Clustering is an unsupervised learning technique that does not need a human labeled training set but rather identifies the similarities between instances, whereas classification is a supervised machine learning approach that needs to be trained using manually labeled examples27. In this paper, we present an effective approach to dynamic categorization of clinical research eligibility criteria by integrating hierarchical clustering and classification algorithms through the use of a shared semantic feature representation based on the UMLS semantic types. Our method demonstrates the value of using the UMLS semantic types for feature representation. To improve machine learning efficiency, various approaches have been developed to automate training data generation2830. Our semantic annotator automatically generates features based on the UMLS semantic types and significantly reduces the learning dimension compared to the traditional “bag of words” method. Prior studies manually defined categories for clinical eligibility criteria45. Our method reduces the human effort required for category development and contributes a set of fine-grained semantic categories for clinical eligibility criteria. Moreover, previously proposed categories for clinical sentences were often task-dependent, such as the study that assigned Introduction, Methods, Results, or Discussion categories to sentences in MEDLINE abstracts31. To our knowledge, our research is the first of its kind to automatically categorize clinical research eligibility criteria based on the semantic similarities in the criteria. Of the 5 classification algorithms, the best performing classifier is the Decision Tree J48, which achieves an overall F1-score of 86.9%. In a different clinical domain, McKnight and Srinivasan32 reported a method incorporating sentence position and “bag of words” as learning feature and achieved results with F1-scores ranging from 52% to 79% for different categories. Compared to the existing methods, our method shows the potential to significantly improve sentence classification accuracy.

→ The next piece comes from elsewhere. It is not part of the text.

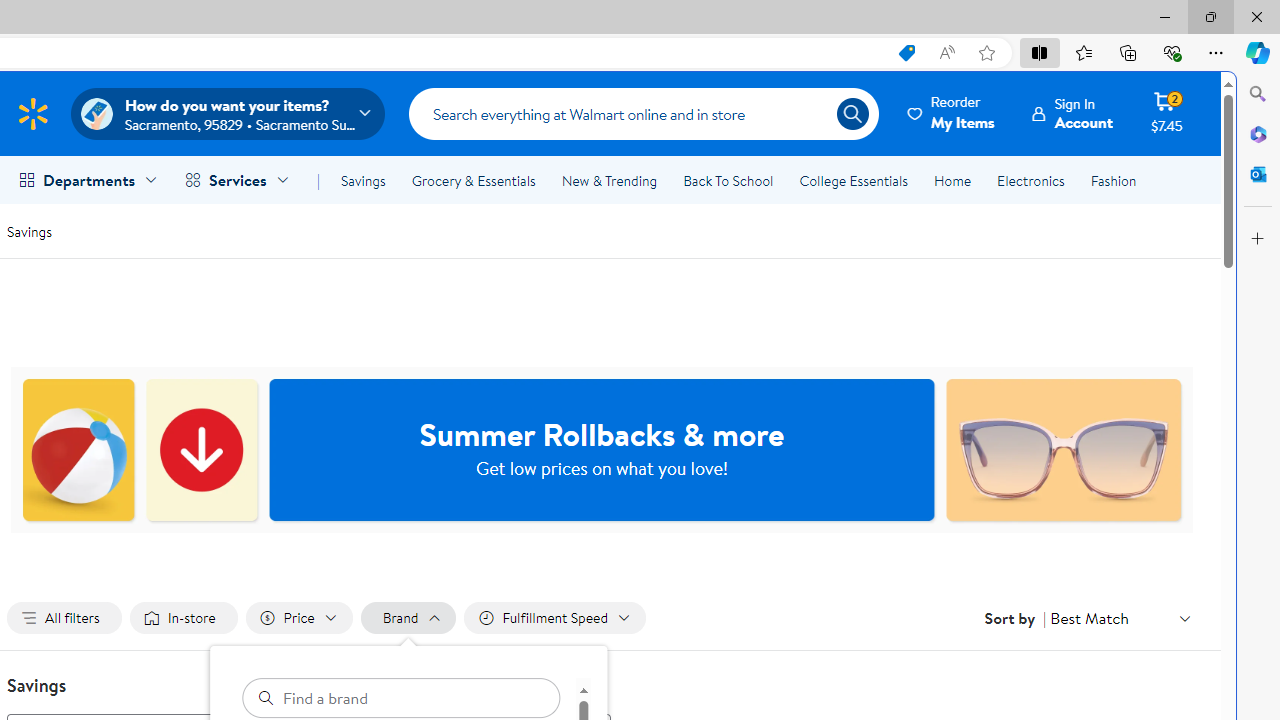 The image size is (1280, 720). What do you see at coordinates (407, 617) in the screenshot?
I see `'Filter by Brand not applied, activate to change'` at bounding box center [407, 617].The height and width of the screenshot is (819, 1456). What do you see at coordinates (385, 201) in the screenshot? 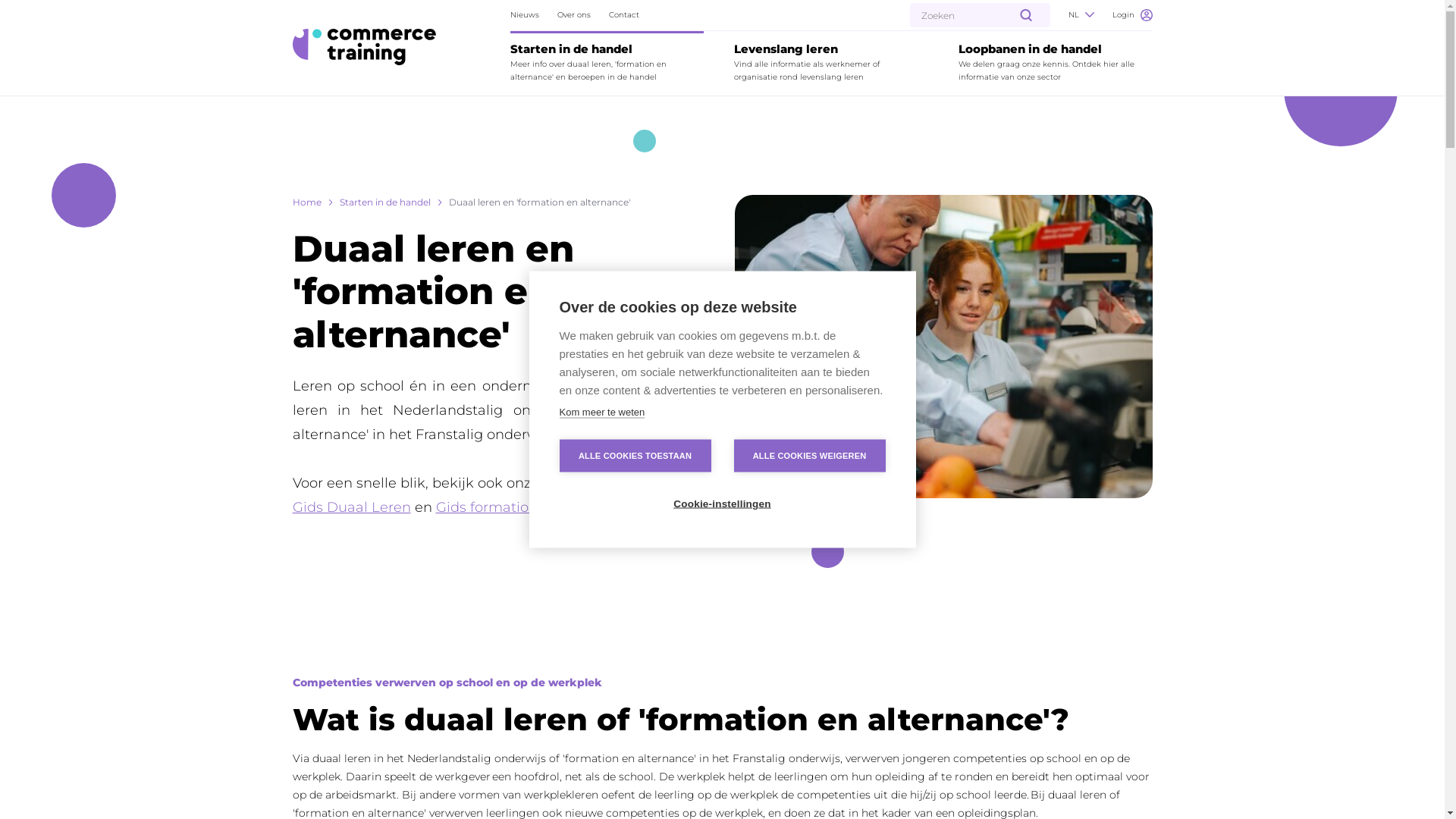
I see `'Starten in de handel'` at bounding box center [385, 201].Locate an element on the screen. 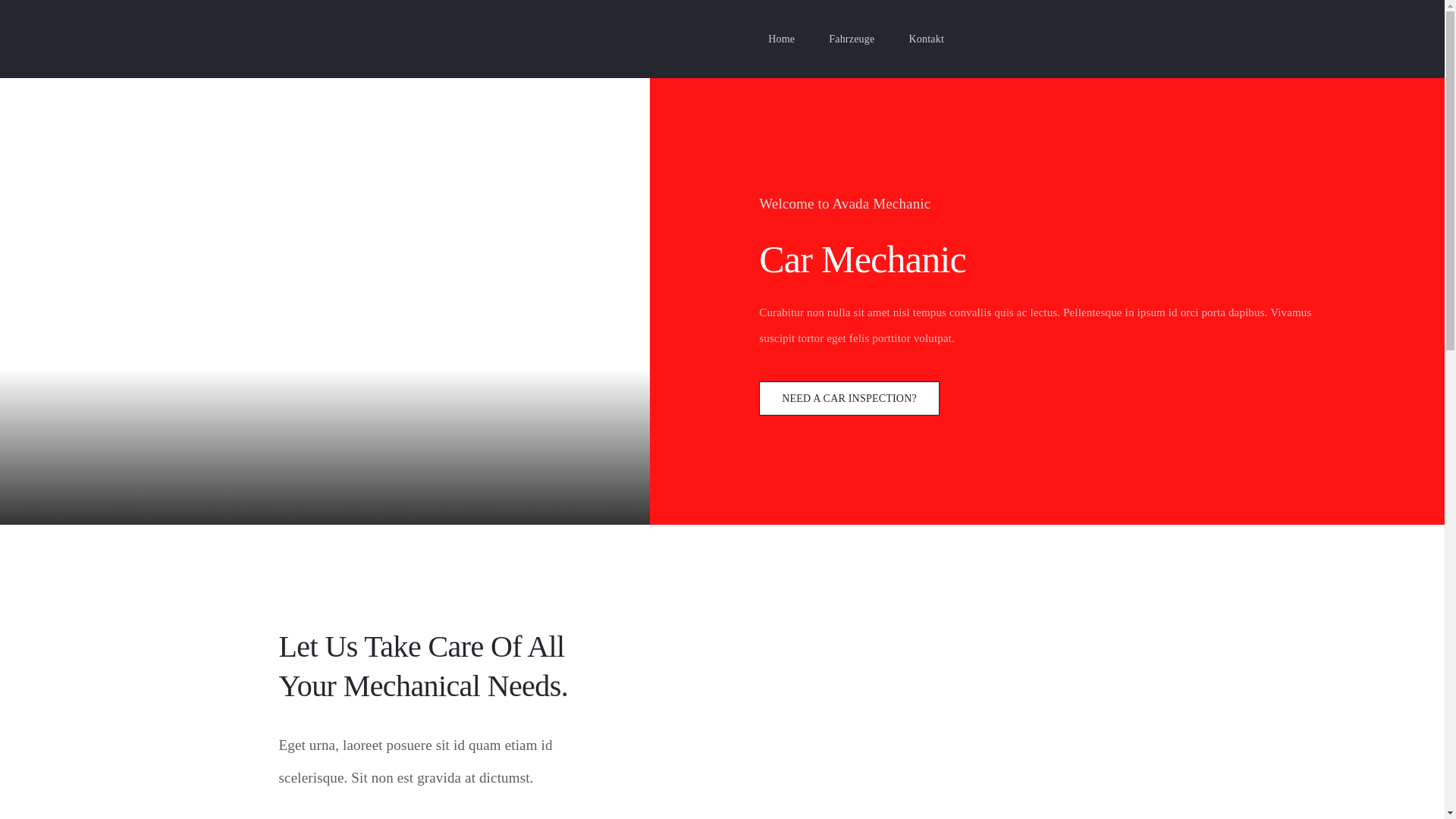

Our method for dynamic categorization of criteria sentences is inspired by and extends a notable related work for dynamic categorization of documents, which is the DynaCat system developed by Pratt25. DynaCat utilized the UMLS for knowledge-based query terms labeling and PubMed document classification. All query terms were automatically encoded with MeSH terms, but document categories and classification rules were manually specified for document categorization. We extended DynaCat by using the hierarchical clustering tools to automatically induce semantic categories for the objects to be categorized and by using a machine-learning approach to train the classifier, which was an improvement over manually defined rule-based classifiers. By using MeSH terms, DynaCat achieved standards-based query term annotation but did not reduce the feature space. As an extension, we used the UMLS semantic types to annotate eligibility criteria concepts and significantly reduced the feature dimension for machine learning-based classification. Furthermore, DynaCat performed categorization at the document level; in contrast, our method allows categorization at the sentence level.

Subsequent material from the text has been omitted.